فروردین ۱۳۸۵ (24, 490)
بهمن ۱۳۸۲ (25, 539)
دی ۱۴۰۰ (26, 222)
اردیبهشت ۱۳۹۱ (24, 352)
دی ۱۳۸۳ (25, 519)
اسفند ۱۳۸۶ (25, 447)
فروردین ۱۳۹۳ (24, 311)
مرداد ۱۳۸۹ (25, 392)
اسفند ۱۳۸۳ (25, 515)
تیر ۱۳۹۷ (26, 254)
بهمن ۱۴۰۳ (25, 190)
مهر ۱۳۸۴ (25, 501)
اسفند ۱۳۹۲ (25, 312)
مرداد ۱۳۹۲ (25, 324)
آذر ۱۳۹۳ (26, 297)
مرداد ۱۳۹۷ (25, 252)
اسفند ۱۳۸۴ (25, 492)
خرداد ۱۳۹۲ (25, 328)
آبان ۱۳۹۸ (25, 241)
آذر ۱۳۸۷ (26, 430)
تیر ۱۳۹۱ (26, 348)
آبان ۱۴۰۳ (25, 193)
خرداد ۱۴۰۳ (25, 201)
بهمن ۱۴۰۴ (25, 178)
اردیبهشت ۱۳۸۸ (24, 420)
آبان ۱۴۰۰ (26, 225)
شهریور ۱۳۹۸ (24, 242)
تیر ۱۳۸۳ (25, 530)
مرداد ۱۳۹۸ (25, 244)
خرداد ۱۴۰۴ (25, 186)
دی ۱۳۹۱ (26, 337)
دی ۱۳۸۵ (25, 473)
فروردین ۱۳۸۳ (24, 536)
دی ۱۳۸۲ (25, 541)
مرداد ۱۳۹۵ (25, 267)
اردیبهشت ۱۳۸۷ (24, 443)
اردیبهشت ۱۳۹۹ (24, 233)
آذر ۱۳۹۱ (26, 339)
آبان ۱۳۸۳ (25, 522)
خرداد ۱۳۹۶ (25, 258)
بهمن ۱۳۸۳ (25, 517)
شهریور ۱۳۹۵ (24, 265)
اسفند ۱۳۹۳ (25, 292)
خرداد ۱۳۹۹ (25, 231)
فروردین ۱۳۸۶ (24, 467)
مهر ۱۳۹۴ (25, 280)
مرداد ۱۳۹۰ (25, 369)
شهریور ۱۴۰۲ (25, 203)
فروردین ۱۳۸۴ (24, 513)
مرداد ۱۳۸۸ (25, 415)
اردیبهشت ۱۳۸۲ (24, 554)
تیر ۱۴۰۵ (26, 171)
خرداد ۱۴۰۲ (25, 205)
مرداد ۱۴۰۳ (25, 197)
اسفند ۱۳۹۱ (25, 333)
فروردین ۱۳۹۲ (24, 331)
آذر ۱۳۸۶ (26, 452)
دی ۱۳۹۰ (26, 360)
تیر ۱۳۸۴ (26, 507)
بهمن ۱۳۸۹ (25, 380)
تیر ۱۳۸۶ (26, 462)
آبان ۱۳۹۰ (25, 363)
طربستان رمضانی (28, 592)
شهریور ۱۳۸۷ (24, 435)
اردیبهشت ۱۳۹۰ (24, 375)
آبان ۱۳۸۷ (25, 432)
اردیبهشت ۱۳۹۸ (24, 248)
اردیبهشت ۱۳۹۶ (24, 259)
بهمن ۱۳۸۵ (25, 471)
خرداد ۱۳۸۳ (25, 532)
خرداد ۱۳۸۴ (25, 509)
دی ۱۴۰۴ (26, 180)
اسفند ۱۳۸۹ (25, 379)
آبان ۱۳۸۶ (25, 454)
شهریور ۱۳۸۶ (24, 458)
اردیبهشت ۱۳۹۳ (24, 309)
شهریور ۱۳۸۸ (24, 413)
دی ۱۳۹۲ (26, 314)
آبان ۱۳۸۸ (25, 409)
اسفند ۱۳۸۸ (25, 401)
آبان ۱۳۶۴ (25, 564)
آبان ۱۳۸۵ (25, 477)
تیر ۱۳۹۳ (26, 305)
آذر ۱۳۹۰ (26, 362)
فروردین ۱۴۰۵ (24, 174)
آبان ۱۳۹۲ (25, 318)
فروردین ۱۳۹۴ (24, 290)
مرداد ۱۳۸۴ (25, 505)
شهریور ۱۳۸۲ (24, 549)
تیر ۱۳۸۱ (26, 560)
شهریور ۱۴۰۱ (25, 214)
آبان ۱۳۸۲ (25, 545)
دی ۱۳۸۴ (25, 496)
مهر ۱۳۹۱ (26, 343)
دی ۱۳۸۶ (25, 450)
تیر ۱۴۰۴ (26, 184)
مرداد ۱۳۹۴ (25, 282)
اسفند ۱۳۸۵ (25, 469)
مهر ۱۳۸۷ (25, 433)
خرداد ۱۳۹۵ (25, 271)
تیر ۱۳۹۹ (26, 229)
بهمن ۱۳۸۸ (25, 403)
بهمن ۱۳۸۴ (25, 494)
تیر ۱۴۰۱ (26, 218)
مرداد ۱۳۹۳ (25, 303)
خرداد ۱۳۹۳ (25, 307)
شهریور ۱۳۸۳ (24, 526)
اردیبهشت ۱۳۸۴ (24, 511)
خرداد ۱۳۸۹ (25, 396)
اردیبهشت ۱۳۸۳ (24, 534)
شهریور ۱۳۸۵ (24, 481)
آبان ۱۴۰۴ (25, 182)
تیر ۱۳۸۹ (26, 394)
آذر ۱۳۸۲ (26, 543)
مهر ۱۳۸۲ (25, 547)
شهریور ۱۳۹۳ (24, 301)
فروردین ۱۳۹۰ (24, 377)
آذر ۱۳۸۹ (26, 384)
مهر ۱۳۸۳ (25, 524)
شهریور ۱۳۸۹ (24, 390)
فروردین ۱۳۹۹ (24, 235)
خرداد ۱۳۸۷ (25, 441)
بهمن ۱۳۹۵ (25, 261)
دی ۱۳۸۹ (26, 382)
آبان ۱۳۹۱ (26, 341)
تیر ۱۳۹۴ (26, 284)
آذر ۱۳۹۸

§ **ОПИСАНИЕ ЗАДАНИЯ**
Представьте все записи выше в виде нумерованного списка, убрав пустые строки.

§ **РЕШЕНИЕ ЗАДАНИЯ**
1. فروردین ۱۳۸۵ (24, 490)
2. بهمن ۱۳۸۲ (25, 539)
3. دی ۱۴۰۰ (26, 222)
4. اردیبهشت ۱۳۹۱ (24, 352)
5. دی ۱۳۸۳ (25, 519)
6. اسفند ۱۳۸۶ (25, 447)
7. فروردین ۱۳۹۳ (24, 311)
8. مرداد ۱۳۸۹ (25, 392)
9. اسفند ۱۳۸۳ (25, 515)
10. تیر ۱۳۹۷ (26, 254)
11. بهمن ۱۴۰۳ (25, 190)
12. مهر ۱۳۸۴ (25, 501)
13. اسفند ۱۳۹۲ (25, 312)
14. مرداد ۱۳۹۲ (25, 324)
15. آذر ۱۳۹۳ (26, 297)
16. مرداد ۱۳۹۷ (25, 252)
17. اسفند ۱۳۸۴ (25, 492)
18. خرداد ۱۳۹۲ (25, 328)
19. آبان ۱۳۹۸ (25, 241)
20. آذر ۱۳۸۷ (26, 430)
21. تیر ۱۳۹۱ (26, 348)
22. آبان ۱۴۰۳ (25, 193)
23. خرداد ۱۴۰۳ (25, 201)
24. بهمن ۱۴۰۴ (25, 178)
25. اردیبهشت ۱۳۸۸ (24, 420)
26. آبان ۱۴۰۰ (26, 225)
27. شهریور ۱۳۹۸ (24, 242)
28. تیر ۱۳۸۳ (25, 530)
29. مرداد ۱۳۹۸ (25, 244)
30. خرداد ۱۴۰۴ (25, 186)
31. دی ۱۳۹۱ (26, 337)
32. دی ۱۳۸۵ (25, 473)
33. فروردین ۱۳۸۳ (24, 536)
34. دی ۱۳۸۲ (25, 541)
35. مرداد ۱۳۹۵ (25, 267)
36. اردیبهشت ۱۳۸۷ (24, 443)
37. اردیبهشت ۱۳۹۹ (24, 233)
38. آذر ۱۳۹۱ (26, 339)
39. آبان ۱۳۸۳ (25, 522)
40. خرداد ۱۳۹۶ (25, 258)
41. بهمن ۱۳۸۳ (25, 517)
42. شهریور ۱۳۹۵ (24, 265)
43. اسفند ۱۳۹۳ (25, 292)
44. خرداد ۱۳۹۹ (25, 231)
45. فروردین ۱۳۸۶ (24, 467)
46. مهر ۱۳۹۴ (25, 280)
47. مرداد ۱۳۹۰ (25, 369)
48. شهریور ۱۴۰۲ (25, 203)
49. فروردین ۱۳۸۴ (24, 513)
50. مرداد ۱۳۸۸ (25, 415)
51. اردیبهشت ۱۳۸۲ (24, 554)
52. تیر ۱۴۰۵ (26, 171)
53. خرداد ۱۴۰۲ (25, 205)
54. مرداد ۱۴۰۳ (25, 197)
55. اسفند ۱۳۹۱ (25, 333)
56. فروردین ۱۳۹۲ (24, 331)
57. آذر ۱۳۸۶ (26, 452)
58. دی ۱۳۹۰ (26, 360)
59. تیر ۱۳۸۴ (26, 507)
60. بهمن ۱۳۸۹ (25, 380)
61. تیر ۱۳۸۶ (26, 462)
62. آبان ۱۳۹۰ (25, 363)
63. طربستان رمضانی (28, 592)
64. شهریور ۱۳۸۷ (24, 435)
65. اردیبهشت ۱۳۹۰ (24, 375)
66. آبان ۱۳۸۷ (25, 432)
67. اردیبهشت ۱۳۹۸ (24, 248)
68. اردیبهشت ۱۳۹۶ (24, 259)
69. بهمن ۱۳۸۵ (25, 471)
70. خرداد ۱۳۸۳ (25, 532)
71. خرداد ۱۳۸۴ (25, 509)
72. دی ۱۴۰۴ (26, 180)
73. اسفند ۱۳۸۹ (25, 379)
74. آبان ۱۳۸۶ (25, 454)
75. شهریور ۱۳۸۶ (24, 458)
76. اردیبهشت ۱۳۹۳ (24, 309)
77. شهریور ۱۳۸۸ (24, 413)
78. دی ۱۳۹۲ (26, 314)
79. آبان ۱۳۸۸ (25, 409)
80. اسفند ۱۳۸۸ (25, 401)
81. آبان ۱۳۶۴ (25, 564)
82. آبان ۱۳۸۵ (25, 477)
83. تیر ۱۳۹۳ (26, 305)
84. آذر ۱۳۹۰ (26, 362)
85. فروردین ۱۴۰۵ (24, 174)
86. آبان ۱۳۹۲ (25, 318)
87. فروردین ۱۳۹۴ (24, 290)
88. مرداد ۱۳۸۴ (25, 505)
89. شهریور ۱۳۸۲ (24, 549)
90. تیر ۱۳۸۱ (26, 560)
91. شهریور ۱۴۰۱ (25, 214)
92. آبان ۱۳۸۲ (25, 545)
93. دی ۱۳۸۴ (25, 496)
94. مهر ۱۳۹۱ (26, 343)
95. دی ۱۳۸۶ (25, 450)
96. تیر ۱۴۰۴ (26, 184)
97. مرداد ۱۳۹۴ (25, 282)
98. اسفند ۱۳۸۵ (25, 469)
99. مهر ۱۳۸۷ (25, 433)
100. خرداد ۱۳۹۵ (25, 271)
101. تیر ۱۳۹۹ (26, 229)
102. بهمن ۱۳۸۸ (25, 403)
103. بهمن ۱۳۸۴ (25, 494)
104. تیر ۱۴۰۱ (26, 218)
105. مرداد ۱۳۹۳ (25, 303)
106. خرداد ۱۳۹۳ (25, 307)
107. شهریور ۱۳۸۳ (24, 526)
108. اردیبهشت ۱۳۸۴ (24, 511)
109. خرداد ۱۳۸۹ (25, 396)
110. اردیبهشت ۱۳۸۳ (24, 534)
111. شهریور ۱۳۸۵ (24, 481)
112. آبان ۱۴۰۴ (25, 182)
113. تیر ۱۳۸۹ (26, 394)
114. آذر ۱۳۸۲ (26, 543)
115. مهر ۱۳۸۲ (25, 547)
116. شهریور ۱۳۹۳ (24, 301)
117. فروردین ۱۳۹۰ (24, 377)
118. آذر ۱۳۸۹ (26, 384)
119. مهر ۱۳۸۳ (25, 524)
120. شهریور ۱۳۸۹ (24, 390)
121. فروردین ۱۳۹۹ (24, 235)
122. خرداد ۱۳۸۷ (25, 441)
123. بهمن ۱۳۹۵ (25, 261)
124. دی ۱۳۸۹ (26, 382)
125. آبان ۱۳۹۱ (26, 341)
126. تیر ۱۳۹۴ (26, 284)
127. آذر ۱۳۹۸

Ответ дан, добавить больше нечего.